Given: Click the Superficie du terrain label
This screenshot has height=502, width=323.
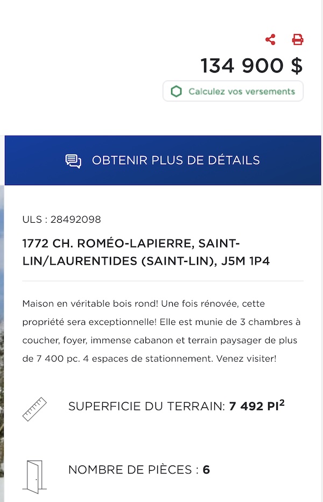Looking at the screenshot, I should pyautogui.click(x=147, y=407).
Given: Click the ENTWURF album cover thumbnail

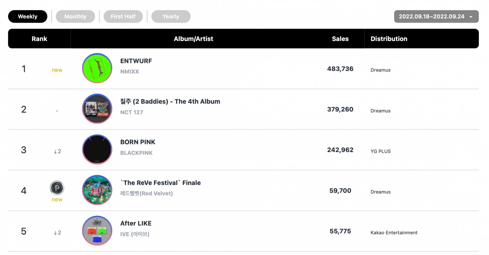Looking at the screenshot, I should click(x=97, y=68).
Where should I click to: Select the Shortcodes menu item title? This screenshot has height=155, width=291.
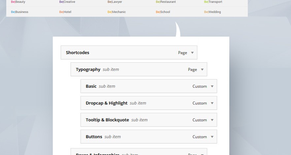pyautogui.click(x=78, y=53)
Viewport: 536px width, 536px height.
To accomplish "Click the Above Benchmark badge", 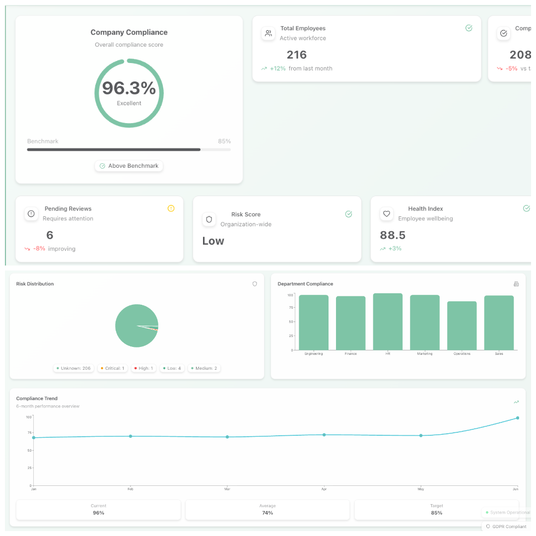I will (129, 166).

________

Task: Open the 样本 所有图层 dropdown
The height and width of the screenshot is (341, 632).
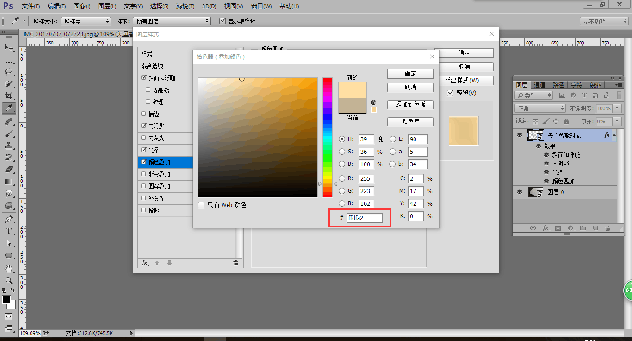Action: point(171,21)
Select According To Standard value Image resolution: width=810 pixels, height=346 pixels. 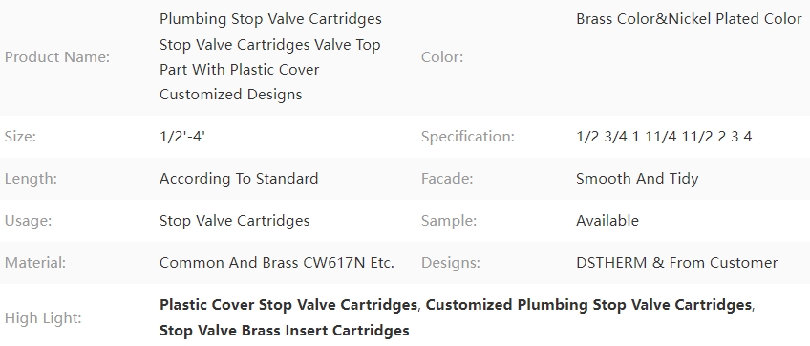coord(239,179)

________

→ Required action
Only one stretch of the entries above is needed: the lines from the one containing "Given: Click the ENTWURF" through the one containing "Viewport: 536px width, 536px height.". Copy it exactly, without the pictures.

→ Result below
Given: Click the ENTWURF album cover thumbnail

Looking at the screenshot, I should click(x=97, y=68).
Where should I click to: Select the Shortcodes menu item title? This screenshot has height=155, width=291.
pyautogui.click(x=78, y=53)
Viewport: 536px width, 536px height.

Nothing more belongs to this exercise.